Défice: «Já sabíamos que ia ser mau, apesar de tudo é menos mau do que as previsões mais pessimistas», diz Marcelo

O Presidente da República, Marcelo Rebelo de Sousa, manifestou-se esta quarta-feira sobre os últimos dados do défice.

Simone Silva

O Presidente da República, Marcelo Rebelo de Sousa, em reação, esta quarta-feira, aos últimos dados do défice, divulgados pelo INE, afirmou que “já sabíamos que ia ser mau, apesar de tudo é menos mau do que as previsões mais pessimistas”.

O Presidente, em declarações aos jornalistas, sublinhou que espera agora ver os dados relativos ao segundo semestre de 2020.



Relativamente ao Orçamento Suplementar, Marcelo revelou que o que o “preocupa mais é que o orçamento seja viabilizado”.

“É fundamental que isso aconteça primeiro porque temos um plano de recuperação e resiliência e segundo porque temos para aprovação a sair um quadro financeiro multianual para os próximos anos», explica o Presidente, acrescentando que «para Portugal é muito importante que o Orçamento passe”.

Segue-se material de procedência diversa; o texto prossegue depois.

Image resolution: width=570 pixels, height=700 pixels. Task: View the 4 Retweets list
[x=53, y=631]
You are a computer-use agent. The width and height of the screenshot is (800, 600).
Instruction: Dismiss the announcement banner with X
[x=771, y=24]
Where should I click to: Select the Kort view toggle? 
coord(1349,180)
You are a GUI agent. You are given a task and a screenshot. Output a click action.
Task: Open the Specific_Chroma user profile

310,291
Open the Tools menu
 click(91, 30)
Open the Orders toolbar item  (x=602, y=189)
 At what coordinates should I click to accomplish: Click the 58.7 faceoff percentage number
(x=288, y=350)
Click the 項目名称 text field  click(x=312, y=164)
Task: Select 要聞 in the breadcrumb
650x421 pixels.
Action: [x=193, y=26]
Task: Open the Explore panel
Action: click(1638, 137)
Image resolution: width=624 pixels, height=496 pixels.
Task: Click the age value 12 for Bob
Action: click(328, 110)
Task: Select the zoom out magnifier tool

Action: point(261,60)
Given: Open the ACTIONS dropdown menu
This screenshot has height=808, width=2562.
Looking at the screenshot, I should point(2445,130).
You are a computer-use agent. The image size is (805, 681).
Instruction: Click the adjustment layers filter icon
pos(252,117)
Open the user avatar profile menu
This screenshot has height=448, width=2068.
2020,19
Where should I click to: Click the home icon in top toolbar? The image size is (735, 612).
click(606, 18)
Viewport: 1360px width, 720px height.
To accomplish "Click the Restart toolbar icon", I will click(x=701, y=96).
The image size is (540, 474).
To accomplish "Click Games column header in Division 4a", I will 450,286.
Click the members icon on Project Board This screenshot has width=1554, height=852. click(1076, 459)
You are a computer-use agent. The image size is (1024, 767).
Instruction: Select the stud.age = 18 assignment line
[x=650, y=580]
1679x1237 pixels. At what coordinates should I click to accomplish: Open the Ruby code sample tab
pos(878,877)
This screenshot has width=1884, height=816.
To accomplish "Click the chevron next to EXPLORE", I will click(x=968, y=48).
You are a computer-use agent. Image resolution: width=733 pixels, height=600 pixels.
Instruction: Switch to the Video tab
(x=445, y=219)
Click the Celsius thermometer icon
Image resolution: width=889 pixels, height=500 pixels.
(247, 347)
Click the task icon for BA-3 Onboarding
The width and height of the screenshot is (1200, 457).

Para Marcelo, “o natural” é que orçamento seja aprovado “à esquerda, pelos parceiros que viabilizaram na última legislatura sucessivos orçamentos”, revela mostrando-se esperançoso de que “isso aconteça e que tenhamos orçamento para entrar em vigor no dia 1 de janeiro de 2021”.

“Para o equilíbrio do sistema português é bom que haja uma solução de esquerda e uma alternativa de direita», sublinha o responsável, dizendo que “isso evita radicalismos e permite que sempre que exista dificuldades tenhamos outra solução alternativa”.

Recorde-se que o défice orçamental ficou em 5,4% do Produto Interno Bruto no primeiro semestre deste ano, segundo os dados publicados esta quarta-feira pelo Instituto Nacional de Estatística (INE). No primeiro trimestre, o défice tinha ficado nos 1,1% do PIB. A UTAO estimava um défice de 5,8% para o primeiro semestre.

Segundo detalha o INE, o saldo do setor das AP reduziu-se em 1,8 p.p. no ano terminado no 2º trimestre de 2020, relativamente ao trimestre anterior, representando uma necessidade de financiamento das AP de 1,9% do PIB.

“Tomando como referência valores trimestrais e não o ano acabado no trimestre, o saldo das AP foi negativo no 2º trimestre de 2020, atingindo –4 858,2 milhões de euros (-10,5% do PIB, o que compara com -2,2% no trimestre homólogo). Considerando o conjunto do primeiro semestre de 2020, o saldo das AP fixou-se -5,4% do PIB em 2020, o que compara com -1,2% em igual período de 2019”.